> _What to produce_: Everything in the listing below from the line containing "Task: Shop now for Monster with Horns Stencil" through the line containing "The height and" must be repeated exactly; the remaining lines are not wanted.

> _Material supplied_:
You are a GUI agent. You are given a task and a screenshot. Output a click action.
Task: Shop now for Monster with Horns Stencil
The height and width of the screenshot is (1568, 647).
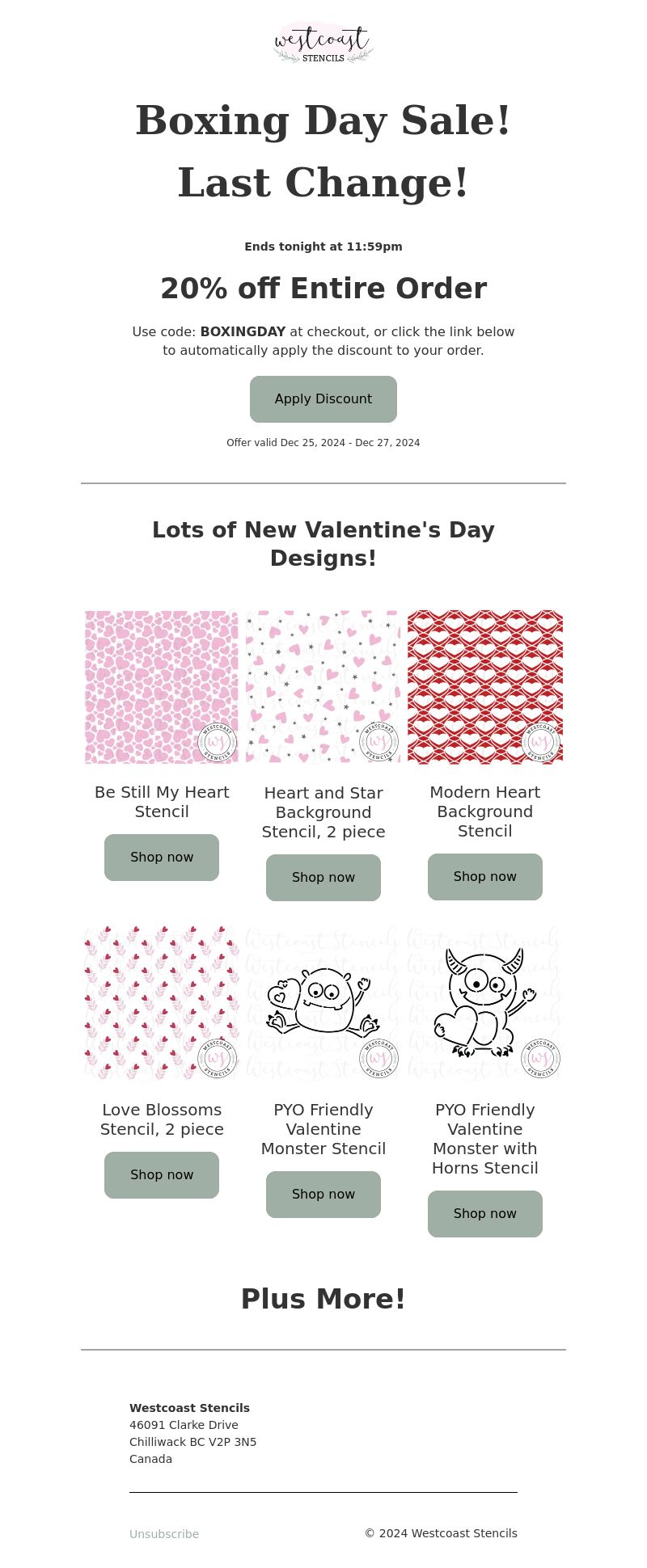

---

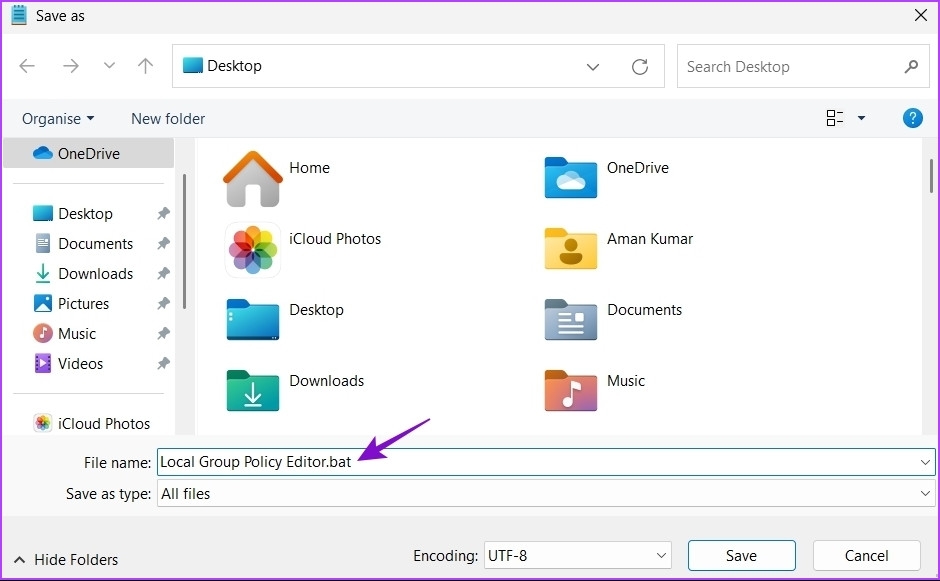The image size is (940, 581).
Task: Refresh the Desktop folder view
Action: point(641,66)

> _The answer_:
Task: Shop now for Monster with Horns Stencil
The height and width of the screenshot is (1568, 647).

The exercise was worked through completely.